Swelling, shortness of breath
As the gestational age increases during multiple pregnancy, the load on all the woman’s organs increases, so the second half of her pregnancy often proceeds with complications and extragenital diseases almost always worsen. Thus, the load on the heart increases due to a significant increase in the volume of circulating blood, the diaphragm is displaced by the rapidly growing uterus and the woman experiences shortness of breath, fatigue, and swelling. Read more about edema during pregnancy.
Preeclampsia
Gestosis during pregnancy with several fetuses is diagnosed in almost half a percent of cases, and they develop earlier and are more severe. On the one hand, this is due to an increase in blood volume and increased glomerular filtration in the kidneys, which causes an increase in blood pressure, edema and proteinuria, on the other hand, the occurrence of gestosis is provoked by chronic diseases of the mother, which, as was said, are aggravated in 100% of cases.
Anemia
In addition, due to blood dilution (increasing plasma volume), hemoglobin and red blood cells decrease - a common phenomenon and is called physiological anemia during pregnancy. However, as the gestational age increases, erythiropoiesis increases in intensity, which leads to depletion of iron stores in the woman’s body and triggers the mechanism of iron deficiency anemia.
Constipation
An overstretched uterus puts pressure on the intestines, so when pregnant with twins, women often suffer from constipation and puts pressure on the urinary tract, which causes the frequent development of gestational pyelonephritis.

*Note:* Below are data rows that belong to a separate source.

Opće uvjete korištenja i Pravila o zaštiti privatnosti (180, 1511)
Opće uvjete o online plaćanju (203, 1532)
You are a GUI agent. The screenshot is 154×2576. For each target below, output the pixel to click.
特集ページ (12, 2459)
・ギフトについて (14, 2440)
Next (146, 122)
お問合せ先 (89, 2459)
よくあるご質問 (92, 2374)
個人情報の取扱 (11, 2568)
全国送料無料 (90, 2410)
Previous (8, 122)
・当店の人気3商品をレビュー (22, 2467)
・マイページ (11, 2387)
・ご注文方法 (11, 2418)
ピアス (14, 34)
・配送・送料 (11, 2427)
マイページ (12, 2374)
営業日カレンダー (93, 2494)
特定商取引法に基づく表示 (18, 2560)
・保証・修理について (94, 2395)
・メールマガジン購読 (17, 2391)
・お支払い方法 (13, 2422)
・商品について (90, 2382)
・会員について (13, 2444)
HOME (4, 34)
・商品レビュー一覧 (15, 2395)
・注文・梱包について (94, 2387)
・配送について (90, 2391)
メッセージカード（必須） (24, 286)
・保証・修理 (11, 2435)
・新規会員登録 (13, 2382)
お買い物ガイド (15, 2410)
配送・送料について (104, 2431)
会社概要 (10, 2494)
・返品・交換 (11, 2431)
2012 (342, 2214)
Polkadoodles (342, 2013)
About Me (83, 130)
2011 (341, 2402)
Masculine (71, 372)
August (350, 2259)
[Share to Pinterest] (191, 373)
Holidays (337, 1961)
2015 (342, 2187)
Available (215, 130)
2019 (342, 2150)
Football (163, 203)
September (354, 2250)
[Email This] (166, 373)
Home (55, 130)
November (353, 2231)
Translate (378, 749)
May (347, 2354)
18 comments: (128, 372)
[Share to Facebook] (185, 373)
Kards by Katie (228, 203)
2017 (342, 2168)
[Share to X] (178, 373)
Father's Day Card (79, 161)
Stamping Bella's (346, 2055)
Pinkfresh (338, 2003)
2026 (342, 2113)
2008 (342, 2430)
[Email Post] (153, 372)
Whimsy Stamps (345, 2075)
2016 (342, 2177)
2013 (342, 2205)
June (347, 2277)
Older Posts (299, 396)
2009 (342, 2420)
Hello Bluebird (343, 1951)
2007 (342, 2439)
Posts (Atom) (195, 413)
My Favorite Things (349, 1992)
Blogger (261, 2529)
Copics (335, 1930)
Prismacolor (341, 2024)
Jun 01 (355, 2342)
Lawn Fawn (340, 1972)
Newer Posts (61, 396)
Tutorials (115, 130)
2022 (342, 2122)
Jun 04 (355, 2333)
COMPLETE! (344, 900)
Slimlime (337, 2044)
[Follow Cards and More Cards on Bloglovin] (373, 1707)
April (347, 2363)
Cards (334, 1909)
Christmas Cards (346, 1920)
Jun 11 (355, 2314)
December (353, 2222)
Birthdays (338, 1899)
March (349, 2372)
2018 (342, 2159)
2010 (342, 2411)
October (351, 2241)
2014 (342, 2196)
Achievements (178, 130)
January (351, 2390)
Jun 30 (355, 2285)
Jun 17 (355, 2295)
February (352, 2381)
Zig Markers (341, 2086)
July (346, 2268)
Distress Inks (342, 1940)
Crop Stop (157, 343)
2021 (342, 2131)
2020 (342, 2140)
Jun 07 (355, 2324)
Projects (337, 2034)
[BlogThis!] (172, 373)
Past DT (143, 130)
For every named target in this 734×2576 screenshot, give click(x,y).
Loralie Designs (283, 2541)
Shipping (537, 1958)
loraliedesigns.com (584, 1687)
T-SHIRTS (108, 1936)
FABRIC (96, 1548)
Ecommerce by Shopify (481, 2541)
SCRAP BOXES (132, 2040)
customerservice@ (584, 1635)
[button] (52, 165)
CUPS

How can a doctor determine that a pregnant woman has twins?
In the hospital, the doctor will be able to determine the following symptoms of twins during pregnancy:
- the monitor shows 2 embryos (closer to 12 weeks);
- AFP blood test – high levels;
- the gynecologist, after measuring the uterus, discovers its significant expansion;
- Using the Doppler system, an experienced doctor will be able to hear the two embryonic pulses beating.
After a woman’s doubts are confirmed by a doctor, she can track the development of twins by week of pregnancy using a special calendar. This is how it will be easier to go through the period of intrauterine development.
Managing a twin pregnancy
Women carrying twins are at high risk and require careful monitoring throughout the entire period of expecting children. Thus, such pregnant women are prescribed visits to antenatal clinics more often than during normal pregnancy, every 14 days until 28 weeks, and then every 7 to 10 days. In addition, maternity leave is issued not at 30 weeks of pregnancy, but at 28 weeks, and sick leave lasts a total of 160 days.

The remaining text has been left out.